[FLINK-35180][python] Fix embedded (thread-mode) type converters by polsinello · Pull Request #27927 · apache/flink

polsinello · 2026-04-14T12:55:31Z

What is the purpose of the change

In embedded (thread) mode, Pemja's JNI bridge auto-converts Python datetime/date/time objects to java.sql.Timestamp/Date/Time, but Flink's ExternalSerializer and DataFormatConverters.RowConverter expect the modern java.time.* bridge classes (LocalDateTime, LocalDate, LocalTime, Instant). This mismatch causes ClassCastException at serialization boundaries for any UDF that returns or receives temporal types. Process mode is unaffected because its Beam-based runnerOutputTypeSerializer resolves to the correct java.time.* serializers via LegacyTypeInfoDataTypeConverter.

This patch fixes several related type-conversion bugs in the embedded Python execution path so that all Flink-supported types work correctly in thread mode.

Brief change log

Add bridge-aware DataConverter implementations for all temporal types (TIMESTAMP, DATE, TIME, TIMESTAMP_LTZ) on both the Table API (PythonTypeUtils in flink-table-runtime) and DataStream (PythonTypeUtils in flink-streaming-java) paths
Replace IdentityDataConverter for temporal types where it silently passed java.sql.* objects through without conversion
Fix ROW/TUPLE buffer reuse in ArrayDataConverter that caused silent data corruption in ARRAY<ROW<...>> results
Widen numeric DataConverter generics from Long/Double to Number to avoid bridge-method ClassCastException when Pemja returns Integer/Float for small values
Cache the original Java ExternalTypeInfo in the Python ExternalTypeInfo wrapper to prevent lossy DECIMAL precision round-trips through legacy TypeInfo conversion

Verifying this change

This change is already covered by existing tests — the existing PyFlink Table API and DataStream test suites exercise all affected type paths.

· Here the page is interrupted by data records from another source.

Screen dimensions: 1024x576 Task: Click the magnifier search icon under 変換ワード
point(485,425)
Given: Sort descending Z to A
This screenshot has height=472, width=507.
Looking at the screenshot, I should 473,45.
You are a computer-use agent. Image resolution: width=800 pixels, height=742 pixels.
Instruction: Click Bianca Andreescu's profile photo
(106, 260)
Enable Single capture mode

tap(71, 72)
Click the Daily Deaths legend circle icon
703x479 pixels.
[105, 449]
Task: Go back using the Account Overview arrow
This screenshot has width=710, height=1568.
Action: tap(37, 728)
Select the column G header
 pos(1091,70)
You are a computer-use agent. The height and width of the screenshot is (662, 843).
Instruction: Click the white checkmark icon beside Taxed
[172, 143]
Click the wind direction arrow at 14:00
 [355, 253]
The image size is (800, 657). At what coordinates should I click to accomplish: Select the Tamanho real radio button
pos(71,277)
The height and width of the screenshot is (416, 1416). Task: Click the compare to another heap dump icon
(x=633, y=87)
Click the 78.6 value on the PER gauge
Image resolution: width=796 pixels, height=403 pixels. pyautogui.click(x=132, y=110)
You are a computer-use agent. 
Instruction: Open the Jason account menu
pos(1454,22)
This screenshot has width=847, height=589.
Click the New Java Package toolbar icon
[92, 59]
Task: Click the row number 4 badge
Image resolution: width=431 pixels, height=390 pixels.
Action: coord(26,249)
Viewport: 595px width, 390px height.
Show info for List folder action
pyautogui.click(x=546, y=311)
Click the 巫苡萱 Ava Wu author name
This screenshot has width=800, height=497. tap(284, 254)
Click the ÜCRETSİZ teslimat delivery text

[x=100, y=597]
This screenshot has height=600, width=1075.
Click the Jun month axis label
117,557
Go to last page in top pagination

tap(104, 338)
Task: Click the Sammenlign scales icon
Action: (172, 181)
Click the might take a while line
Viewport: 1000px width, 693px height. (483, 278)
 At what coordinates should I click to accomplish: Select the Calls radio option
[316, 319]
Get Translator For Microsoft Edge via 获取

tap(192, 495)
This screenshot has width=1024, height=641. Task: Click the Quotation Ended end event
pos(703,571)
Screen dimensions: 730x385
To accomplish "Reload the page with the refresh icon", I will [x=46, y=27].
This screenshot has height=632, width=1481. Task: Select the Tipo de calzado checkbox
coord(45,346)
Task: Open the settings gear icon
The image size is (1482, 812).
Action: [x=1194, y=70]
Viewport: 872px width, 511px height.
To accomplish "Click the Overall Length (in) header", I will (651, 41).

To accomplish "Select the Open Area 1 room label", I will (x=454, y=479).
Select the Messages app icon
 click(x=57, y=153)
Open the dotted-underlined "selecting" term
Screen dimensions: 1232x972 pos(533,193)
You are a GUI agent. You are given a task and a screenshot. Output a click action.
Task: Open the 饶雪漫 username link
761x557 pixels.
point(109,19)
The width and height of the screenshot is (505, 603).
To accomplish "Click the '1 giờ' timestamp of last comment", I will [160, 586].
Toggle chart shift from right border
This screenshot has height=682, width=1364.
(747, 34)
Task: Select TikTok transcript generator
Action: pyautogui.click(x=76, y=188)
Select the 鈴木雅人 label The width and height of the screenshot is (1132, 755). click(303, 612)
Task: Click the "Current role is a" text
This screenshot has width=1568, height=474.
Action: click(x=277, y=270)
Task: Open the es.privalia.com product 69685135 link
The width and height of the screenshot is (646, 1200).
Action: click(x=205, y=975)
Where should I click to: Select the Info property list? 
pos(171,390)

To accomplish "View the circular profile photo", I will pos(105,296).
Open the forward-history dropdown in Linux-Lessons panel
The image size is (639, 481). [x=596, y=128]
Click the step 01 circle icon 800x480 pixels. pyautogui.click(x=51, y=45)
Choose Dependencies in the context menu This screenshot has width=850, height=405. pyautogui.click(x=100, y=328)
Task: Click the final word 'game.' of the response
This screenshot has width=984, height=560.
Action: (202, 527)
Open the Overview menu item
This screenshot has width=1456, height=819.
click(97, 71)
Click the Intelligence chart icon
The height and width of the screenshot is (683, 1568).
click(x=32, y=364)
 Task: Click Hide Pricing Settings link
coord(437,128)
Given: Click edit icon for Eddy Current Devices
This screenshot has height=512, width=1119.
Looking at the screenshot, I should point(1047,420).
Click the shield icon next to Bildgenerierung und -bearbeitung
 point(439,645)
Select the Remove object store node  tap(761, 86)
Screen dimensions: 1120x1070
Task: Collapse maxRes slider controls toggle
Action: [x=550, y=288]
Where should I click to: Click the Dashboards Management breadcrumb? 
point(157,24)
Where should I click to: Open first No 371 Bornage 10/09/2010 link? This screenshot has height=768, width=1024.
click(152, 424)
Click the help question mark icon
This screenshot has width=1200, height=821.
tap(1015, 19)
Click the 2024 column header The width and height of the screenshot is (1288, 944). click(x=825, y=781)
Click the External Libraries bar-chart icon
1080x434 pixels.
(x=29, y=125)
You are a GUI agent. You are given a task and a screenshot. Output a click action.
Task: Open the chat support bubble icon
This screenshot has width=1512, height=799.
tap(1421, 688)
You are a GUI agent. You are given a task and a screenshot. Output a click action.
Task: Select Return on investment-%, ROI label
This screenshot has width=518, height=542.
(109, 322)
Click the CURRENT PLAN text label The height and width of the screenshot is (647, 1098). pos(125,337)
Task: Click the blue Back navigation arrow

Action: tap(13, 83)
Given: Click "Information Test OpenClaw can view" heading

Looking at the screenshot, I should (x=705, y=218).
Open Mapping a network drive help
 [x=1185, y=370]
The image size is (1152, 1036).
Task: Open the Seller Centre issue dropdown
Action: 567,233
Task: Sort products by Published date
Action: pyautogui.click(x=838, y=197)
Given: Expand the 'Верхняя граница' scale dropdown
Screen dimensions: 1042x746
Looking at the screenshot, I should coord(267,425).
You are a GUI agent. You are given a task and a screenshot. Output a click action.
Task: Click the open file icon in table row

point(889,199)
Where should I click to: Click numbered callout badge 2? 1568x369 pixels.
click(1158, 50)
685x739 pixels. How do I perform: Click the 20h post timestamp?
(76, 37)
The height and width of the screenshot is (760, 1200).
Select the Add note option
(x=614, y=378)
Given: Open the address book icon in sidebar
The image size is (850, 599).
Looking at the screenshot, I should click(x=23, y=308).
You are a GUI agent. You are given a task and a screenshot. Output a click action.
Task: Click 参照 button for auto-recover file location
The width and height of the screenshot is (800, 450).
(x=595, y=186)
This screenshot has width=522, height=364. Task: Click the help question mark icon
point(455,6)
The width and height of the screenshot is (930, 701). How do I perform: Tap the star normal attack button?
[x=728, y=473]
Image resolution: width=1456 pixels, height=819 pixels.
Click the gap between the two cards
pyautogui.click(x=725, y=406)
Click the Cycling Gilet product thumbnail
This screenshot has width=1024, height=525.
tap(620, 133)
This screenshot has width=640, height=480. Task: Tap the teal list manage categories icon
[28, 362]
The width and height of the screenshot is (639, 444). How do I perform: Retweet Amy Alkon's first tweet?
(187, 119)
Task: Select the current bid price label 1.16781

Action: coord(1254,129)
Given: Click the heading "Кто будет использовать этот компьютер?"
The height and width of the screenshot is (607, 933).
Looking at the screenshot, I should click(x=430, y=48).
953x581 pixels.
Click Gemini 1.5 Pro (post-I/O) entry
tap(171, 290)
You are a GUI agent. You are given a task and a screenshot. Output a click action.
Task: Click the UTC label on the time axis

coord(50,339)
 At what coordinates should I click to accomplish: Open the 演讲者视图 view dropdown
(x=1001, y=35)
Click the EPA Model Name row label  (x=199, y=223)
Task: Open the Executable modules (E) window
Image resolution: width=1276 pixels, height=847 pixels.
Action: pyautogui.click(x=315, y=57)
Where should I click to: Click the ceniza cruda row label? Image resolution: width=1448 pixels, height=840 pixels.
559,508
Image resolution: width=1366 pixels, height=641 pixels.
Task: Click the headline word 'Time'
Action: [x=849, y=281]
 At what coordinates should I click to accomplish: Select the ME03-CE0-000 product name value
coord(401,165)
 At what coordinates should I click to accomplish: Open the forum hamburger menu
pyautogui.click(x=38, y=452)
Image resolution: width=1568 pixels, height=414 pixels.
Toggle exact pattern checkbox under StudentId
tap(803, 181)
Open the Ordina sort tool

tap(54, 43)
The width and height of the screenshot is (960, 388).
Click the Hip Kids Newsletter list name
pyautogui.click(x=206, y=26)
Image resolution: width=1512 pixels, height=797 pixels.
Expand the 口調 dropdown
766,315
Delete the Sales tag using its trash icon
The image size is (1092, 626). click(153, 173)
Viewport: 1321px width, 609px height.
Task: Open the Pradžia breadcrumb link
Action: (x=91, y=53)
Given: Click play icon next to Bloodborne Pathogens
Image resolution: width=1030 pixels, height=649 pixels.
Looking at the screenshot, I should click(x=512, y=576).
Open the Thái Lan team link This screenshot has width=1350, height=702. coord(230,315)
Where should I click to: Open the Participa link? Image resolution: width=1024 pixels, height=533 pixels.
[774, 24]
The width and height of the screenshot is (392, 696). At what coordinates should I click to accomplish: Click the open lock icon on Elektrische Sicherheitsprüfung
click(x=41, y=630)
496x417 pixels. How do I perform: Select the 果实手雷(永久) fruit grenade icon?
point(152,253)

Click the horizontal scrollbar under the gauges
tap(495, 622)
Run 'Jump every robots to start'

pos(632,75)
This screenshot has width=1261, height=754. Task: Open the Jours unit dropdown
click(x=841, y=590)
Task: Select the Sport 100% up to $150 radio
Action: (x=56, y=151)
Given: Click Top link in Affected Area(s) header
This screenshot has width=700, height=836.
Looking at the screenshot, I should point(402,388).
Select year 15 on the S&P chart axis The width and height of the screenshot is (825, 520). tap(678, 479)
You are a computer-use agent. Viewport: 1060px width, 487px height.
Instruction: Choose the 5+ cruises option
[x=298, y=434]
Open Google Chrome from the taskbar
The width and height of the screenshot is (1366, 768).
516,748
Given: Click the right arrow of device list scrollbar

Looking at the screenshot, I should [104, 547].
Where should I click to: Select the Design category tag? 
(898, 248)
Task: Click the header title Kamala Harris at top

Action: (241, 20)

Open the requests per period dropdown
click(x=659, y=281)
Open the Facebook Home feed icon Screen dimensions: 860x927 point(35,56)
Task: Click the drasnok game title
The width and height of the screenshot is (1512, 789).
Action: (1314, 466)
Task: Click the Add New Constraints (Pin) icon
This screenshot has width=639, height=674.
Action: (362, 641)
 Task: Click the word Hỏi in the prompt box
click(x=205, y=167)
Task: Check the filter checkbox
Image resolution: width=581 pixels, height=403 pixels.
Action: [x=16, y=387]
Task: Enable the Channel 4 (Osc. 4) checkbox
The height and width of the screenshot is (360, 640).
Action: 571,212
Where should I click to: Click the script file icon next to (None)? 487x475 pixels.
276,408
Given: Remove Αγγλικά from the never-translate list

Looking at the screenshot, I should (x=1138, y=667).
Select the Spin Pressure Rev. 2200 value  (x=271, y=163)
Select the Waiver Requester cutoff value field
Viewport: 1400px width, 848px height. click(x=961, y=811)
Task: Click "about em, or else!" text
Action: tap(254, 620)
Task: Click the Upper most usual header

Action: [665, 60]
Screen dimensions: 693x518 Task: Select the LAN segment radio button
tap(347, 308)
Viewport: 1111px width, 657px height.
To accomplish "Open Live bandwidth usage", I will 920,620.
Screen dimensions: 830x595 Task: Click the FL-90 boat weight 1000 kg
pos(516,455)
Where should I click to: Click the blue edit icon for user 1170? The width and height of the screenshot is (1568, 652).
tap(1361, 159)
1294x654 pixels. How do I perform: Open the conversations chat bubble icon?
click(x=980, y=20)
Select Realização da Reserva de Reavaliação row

Does this pull request potentially affect one of the following parts:

Dependencies (does it add or upgrade a dependency): no
The public API, i.e., is any changed class annotated with @Public(Evolving): no
The serializers: no (fixes type conversion before values reach the serializer)
The runtime per-record code paths (performance sensitive): yes — the embedded Python UDF execution path now performs explicit type conversions for temporal/numeric types instead of relying on identity pass-through. The overhead is minimal (one java.time.* factory call per value).
Anything that affects deployment or recovery: JobManager (and its components), Checkpointing, Kubernetes/Yarn, ZooKeeper: no
The S3 file system connector: no

Documentation

Does this pull request introduce a new feature? no
If yes, how is the feature documented? not applicable

flinkbot · 2026-04-14T12:59:07Z

CI report:

6f7be1a Azure: FAILURE

Bot commands

The @flinkbot bot supports the following commands:

@flinkbot run azure re-run the last Azure build

…temporal, numeric, and nested types Pemja auto-converts Python datetime/date/time to java.sql.Timestamp/Date/Time, but Flink's ExternalSerializer and DataFormatConverters.RowConverter expect the modern java.time.* bridge classes (LocalDateTime, LocalDate, LocalTime, Instant). In thread mode this mismatch causes ClassCastException at serialization boundaries. Process mode is unaffected because its Beam-based runnerOutputTypeSerializer resolves to the correct java.time.* serializers via LegacyTypeInfoDataTypeConverter. This patch: - Adds bridge-aware DataConverters for all temporal types on both the Table API and DataStream paths, replacing IdentityDataConverter where it silently passed java.sql.* through. - TimeLocalTimeDataConverter.toExternalImpl returns LocalTime as-is instead of java.sql.Time (second-precision only; silently drops microseconds for TIME(3)+). DataStreamLocalTimeConverter mirrors this on the Python side via explicit JLocalTime.of, preserving sub-second precision across the JNI boundary. - Fixes row/tuple buffer reuse that caused silent data corruption in ARRAY<ROW<>>. - Widens numeric DataConverter generics from Long/Double to Number to avoid bridge-method ClassCastException under pemja coercion, and adds null guards in toInternalImpl / toExternalImpl for Byte/Short/Int/Long. - Caches the original Java ExternalTypeInfo to prevent lossy DECIMAL precision round-trips through legacy TypeInfo conversion; adds __getstate__ / __setstate__ so ExternalTypeInfo survives pickling (the cached Java handle is dropped and rebuilt lazily on first access). - Null-safety in temporal to_external paths.

dianfu

@polsinello Thanks a lot for the PR! Could you resubmit a PR target to release-1.20? The current target version release-1.19 isn't maintained any more and release-1.20 is the last version and also the LTS version which will be still maintained in the 1.x series.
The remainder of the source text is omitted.